Sony's 2013 portable Bluetooth wireless speaker offerings are pretty varied. At the low end -- or entry level, as companies prefer to describe it -- you have the ball-style SRS-BTV5 ($69). Then there's the purse-style SRS-BTM8, which retails for $99. And finally, at the high end you have the SRS-BTX300 ($199.99) and the SRS-BTX500 ($299.99).
I'm most impressed with the X-series line -- especially the subject of this review, the SRS-BTX500, which has a very slick design and delivers excellent sound for a compact Bluetooth speaker. At around $300, it competes against such products as Bose's SoundLink Bluetooth Mobile Speaker II and the Jawbone Big Jambox and should be on your short list if you're looking for a premium portable Bluetooth speaker.
Design and features
Like a lot of these Bluetooth speakers that don't feature any sort of dock, the SRS-BTX500 has a clean, sleek look, and the speaker is a classic example of Sony's design prowess. If there's a fault, it's that the matte finish on the back scratches pretty easily if you rub it up against a rough or sharp surface. But otherwise it's really nice. It has a bit of brushed metal on the sides and measures 15.1 inches wide and 6 inches tall, and has a depth of 2.5 inches.

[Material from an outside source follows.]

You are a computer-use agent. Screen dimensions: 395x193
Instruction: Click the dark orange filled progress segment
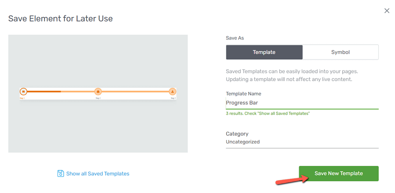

I liked how there's a slot for on the back to fit your fingers into when carrying the speaker (it's sort of like a handle without being a handle). And there's a kickstand for propping up the speaker -- it retracts and folds flat when you want to stow the speaker in the included protective neoprene carrying case.

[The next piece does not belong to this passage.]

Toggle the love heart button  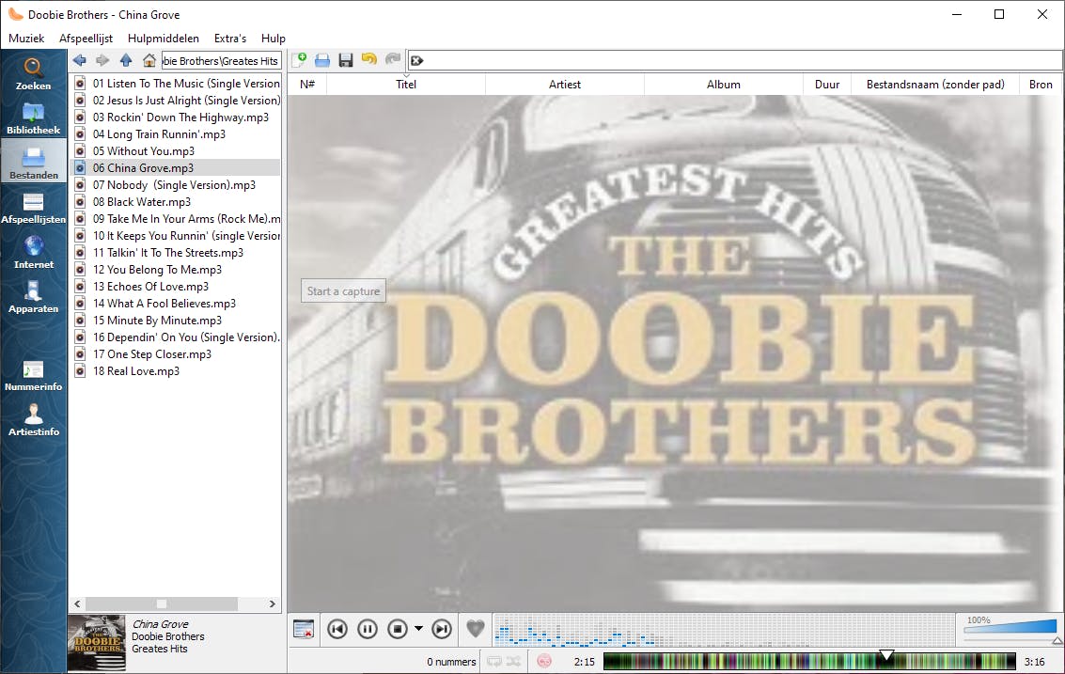click(x=477, y=628)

At 4 pounds, 7 ounces, the SRS-BTX500 has some heft to it, and it's probably not something you want to be carrying around in your luggage, though it will certainly fit. The speaker seems better suited to moving from room to room and outside onto the patio. Sure, you can carry it wherever you want, but with its more executive styling I don't see this as a speaker you'd want to bring to the beach.
To add a little flair, Sony's designers equipped the base of the speaker in front with a glowing, thin blue light. There are few buttons on the side of the speaker (power on/off, auxiliary input, sound mode, and pairing mode), as well as a couple on top -- a call end/answer button for speakerphone calls and a volume control -- but overall the design is fairly minimalist.
The notable extras here are the speakerphone capabilities, an integrated USB charging port for juicing up your smartphone -- the AC adapter has to be plugged in for this feature to work -- and NFC pairing for compatible devices.
In case you don't know what NFC (near-field communication) is, it's available in only certain smartphones, including recent Sony Xperia smartphones, as well as the Samsung Galaxy S3, S4, and ; here it allows you to tap your phone or tablet on the speaker to automatically pair with it and to disconnect. I don't find that terribly compelling -- it doesn't really save you more than a second or two -- but these days and more companies are adding it to their Bluetooth speakers.
In order for NFC pairing to work, you'll have to first download the free NFC Easy Connect app from the Google Play Store. I loaded it onto a Galaxy S3 and was able to pair without a problem. I had some trouble using NFC pairing with the Sony SRS-BTV5, but it worked flawlessly with this speaker.
I also had no trouble pairing the old-fashioned, non-NFC way with an iPhone 4S and an iPad Mini.